La maladie finit par avoir raison d’elle. Après de multiples opérations, elle s’éteint en 1962, à l’âge de 77 ans, laissant derrière elle une œuvre littéraire très riche et un talent de conteuse inoubliable. Car si de Karen Blixen, beaucoup ont gardé en mémoire son expérience en Afrique, et surtout son histoire avec Denys Finch Hatton, racontées dans Out of Africa, cela ne résume en rien une destinée hors du commun.

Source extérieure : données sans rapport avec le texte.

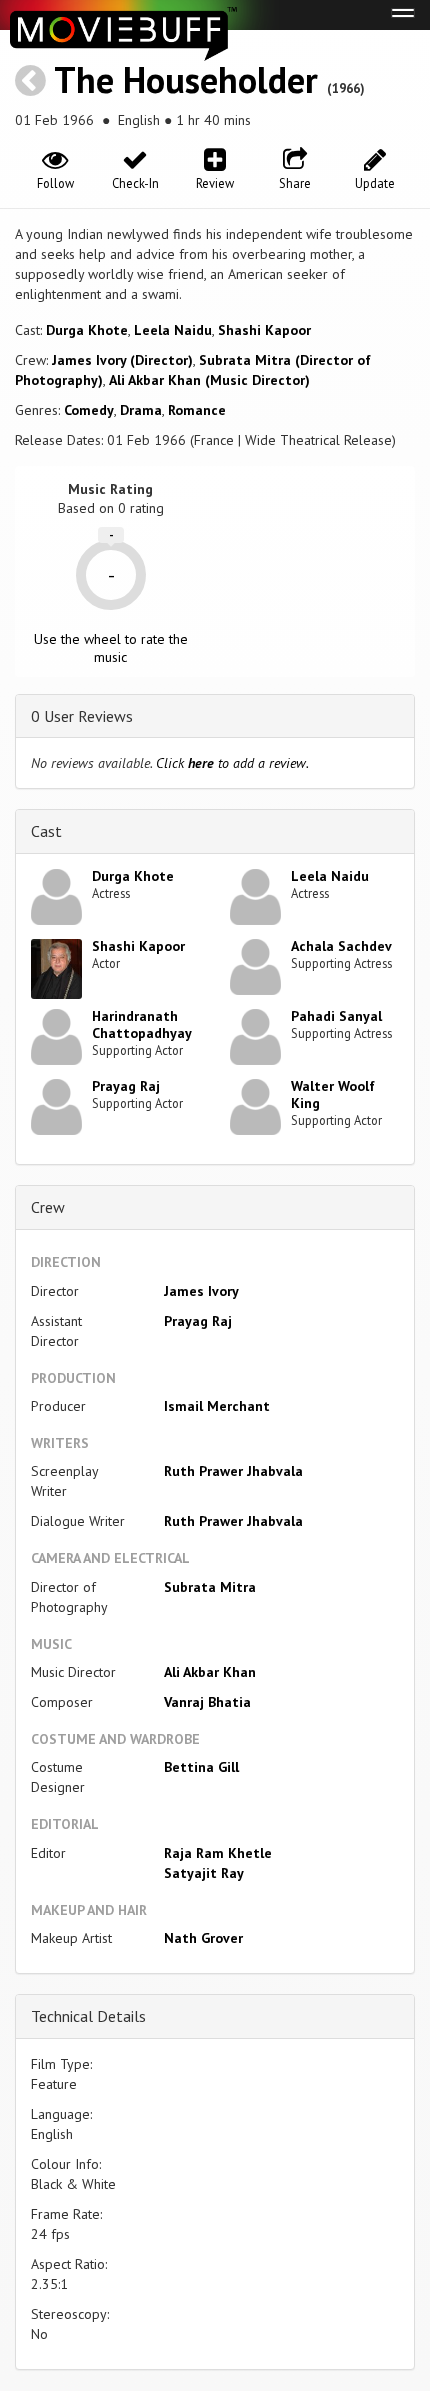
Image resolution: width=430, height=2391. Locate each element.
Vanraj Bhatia (207, 1702)
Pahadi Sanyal (336, 1016)
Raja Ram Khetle (218, 1853)
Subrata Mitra (210, 1587)
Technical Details (88, 2016)
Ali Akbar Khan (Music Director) (209, 380)
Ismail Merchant (217, 1406)
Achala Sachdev (341, 946)
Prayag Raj (126, 1086)
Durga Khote (87, 330)
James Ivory (201, 1291)
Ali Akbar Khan (210, 1672)
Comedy (89, 410)
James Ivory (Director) (122, 360)
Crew (48, 1207)
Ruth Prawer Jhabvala (233, 1471)
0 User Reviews (82, 716)
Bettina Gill (201, 1767)
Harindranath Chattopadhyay (142, 1024)
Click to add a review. (232, 763)
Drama (141, 410)
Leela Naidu (173, 330)
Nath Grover (203, 1938)
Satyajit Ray (204, 1873)
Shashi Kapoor (264, 330)
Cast (46, 831)
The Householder (186, 79)
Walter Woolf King (333, 1094)
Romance (197, 410)
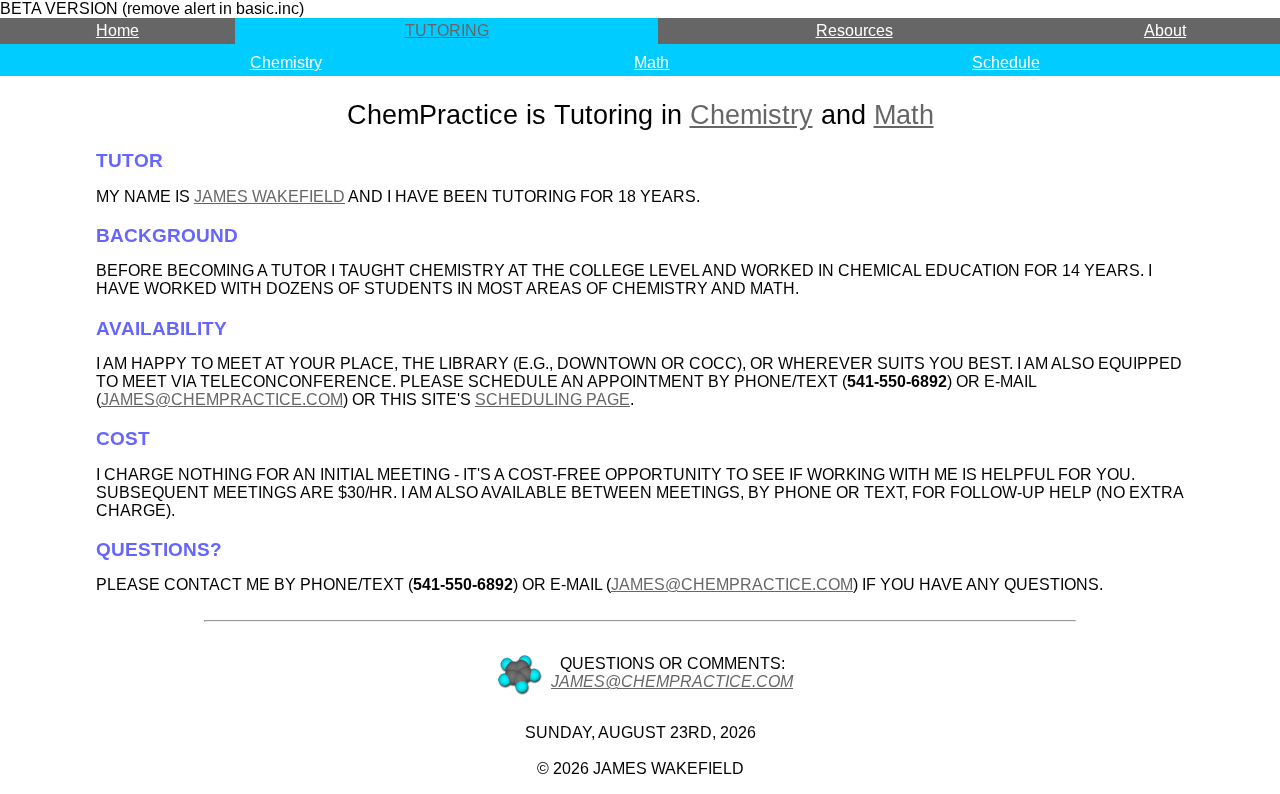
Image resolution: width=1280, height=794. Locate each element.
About (1165, 30)
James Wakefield (269, 196)
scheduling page (552, 399)
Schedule (1006, 62)
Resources (854, 30)
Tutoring (447, 30)
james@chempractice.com (222, 399)
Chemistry (286, 62)
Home (117, 30)
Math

Le jour où Ernest Hemingway reçut le Prix Nobel de littérature (1954), il déclara que le prix aurait du être décerné à Karen Blixen. Hemingway comme d’autres écrivains considéraient La Ferme africaine comme l’un des plus beaux textes du XXe siècle.

Sources :

  • BLIXEN (Karen), Lettres d’Afrique, 1914-1931, Gallimard, 1985, rééd. « Folio ».
  • DE SAINT PERN Dominique , Baronne Blixen, Stock, 2015.
  • DINESEN (Thomas), A l’ombre du mont Kenya. Ma sœur Karen Blixen, Esprit ouvert, 2002.
  • KREMER (René), « La maladie de Karen Blixen (1885-1962) », AMA, n° 55, Juin 2008.
  • LIAUT (Jean-Noël), Karen Blixen. Une odyssée africaine, Petite bibliothèque Payot, 2005.
  • THURMAN (Judith), Karen Blixen, Robert Laffont, 2000.